Это было весной 1939 года. Меня, полуживого, покрытого – как леопард – большими черными, не проходившими много лет пятнами цинги, привезли на Головной с подкомандировки, где я провел зиму. Спас мне жизнь один красивый и необыкновенно занятный авантюрист, который работал врачом и которому я чем-то показался. У него было три года, он освобождался и приехавшего ему на смену врача попросил меня найти и, если я ещё жив, помочь выжить. Новый врач – Александр Кузьмич Зотов – был тоже довольно редкостным типом, может быть, я о нем расскажу. Он заявил Заливе, что ему необходим в качестве помощника студент, медик-пятикурсник… и назвал мою фамилию. Меня разыскали на командировке, положили на подводу и привезли в госпиталь на Головной.

Госпиталем назывался совершенно обыкновенный барак, в котором на нарах лежали и умирали дистрофики. Зотов быстро привел меня в порядок – он меня кормил так, как жена людоеда откармливала мальчика-с-пальчика… А когда я пришел в себя, раскрыл передо мною роскошную перспективу превращения меня в «лепилу» – медицинского работника. Пока я числился в слабкоманде, он меня назначил – как он пышно меня называл – ординатором. Это означало, что я оставался один дежурить ночью в огромном бараке. Три недели моего ординаторства, наверное, были самыми страшными в моей жизни. Обязанность моя была довольно несложна. Мне оставляли шприц и три (никогда больше) ампулы камфары. Я мог их впрыскивать умирающим – по моему собственному выбору. Затем обходить нары и, когда замечал уже умерших, закрывать им глаза и связывать кусками бинта руки и ноги. Первая операция производилась по традиции и из эстетических побуждений, вторая же имела чисто практический смысл: мертвеца с наступившим трупным окоченением было удобнее бросать в ящик, – вывозить на кладбище.

Ампулы, в которые я наивно верил, я старался тратить на молодых – мне их было больше всего жаль. Но я видел юношей-подростков – главным образом из «осколков» (как поэтически-образно называли на Лубянке детей уничтожаемой партийно-государственной элиты), – которые умирали в полном сознании и без малейших признаков страха перед наступающей смертью. Они были как столетние старики, уставшие от длинной жизни и рассматривавшие смерть как отдых. Эти 17-18-летние мальчики уже так устали от арестов, обысков, допросов, этапов, голода, холода, непосильного труда, они так от этого устали, что не боялись, что все кончится. Никаких попыток удержаться у этих мальчиков уже не было, и когда я впрыскивал камфару, то они мне совершенно спокойно говорили:

– Зачем? К утру я уже умру…

А утром приходил начальник санчасти – высокий прыщеватый молодой фельдшер в форме младшего лейтенанта. Он вызывал меня и, деловито вынимая из кармана записную книжку, спрашивал:

– Сколько за ночь летальных случаев?

И аккуратненько записав – 15 или 20, а то и больше уходил. И больше уже в больничный барак не показывался.

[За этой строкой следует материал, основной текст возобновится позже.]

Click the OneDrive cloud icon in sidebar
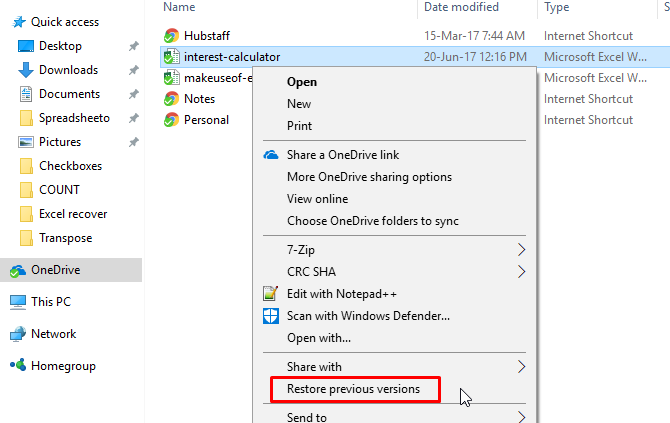Image resolution: width=670 pixels, height=423 pixels. [x=17, y=270]
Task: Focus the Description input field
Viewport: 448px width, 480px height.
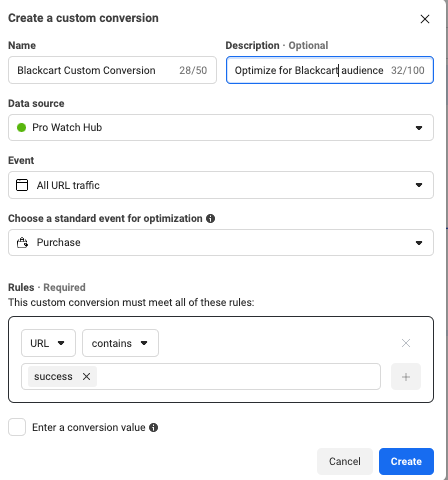Action: 330,70
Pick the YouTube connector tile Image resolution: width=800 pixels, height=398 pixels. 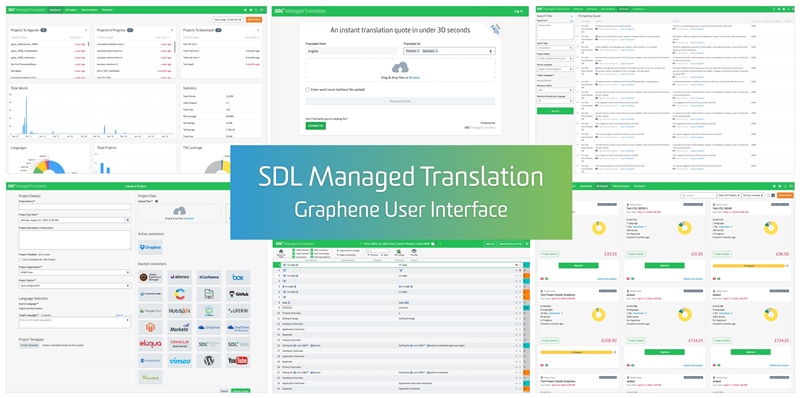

…Так вот: я думал, что у меня наступает то исчезновение сопротивляемости, которое я видел у этих умирающих мальчиков. Потому что я прощался с этим миром спокойно, без особого страха, просто с сожалением, с легкой, что ли, грустью. «Печаль моя светла, печаль моя легка…» Потом я понял, что все это не так. Бедные дети в бараке умирали, как столетние старики от того, что были смертельно больны – от цинги, пеллагры, дистрофии, никем не замечаемой пневмонии. Их же никто не лечил, им и температуру не мерили, а если бы и мерили, то она у них была бы ниже нормальной: у дистрофика все жизненные процессы протекают не так, как у здорового человека.